#### [DESCRIPTION OF THE TASK]
To answer, print the line containing "Image resolution: width=747" and each line after it in the listing below, exactly as they stand.

#### [DATA LISTING]
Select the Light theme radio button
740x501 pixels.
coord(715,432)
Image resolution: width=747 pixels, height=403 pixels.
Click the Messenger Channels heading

#### [RESULT OF THE TASK]
Image resolution: width=747 pixels, height=403 pixels.
Click the Messenger Channels heading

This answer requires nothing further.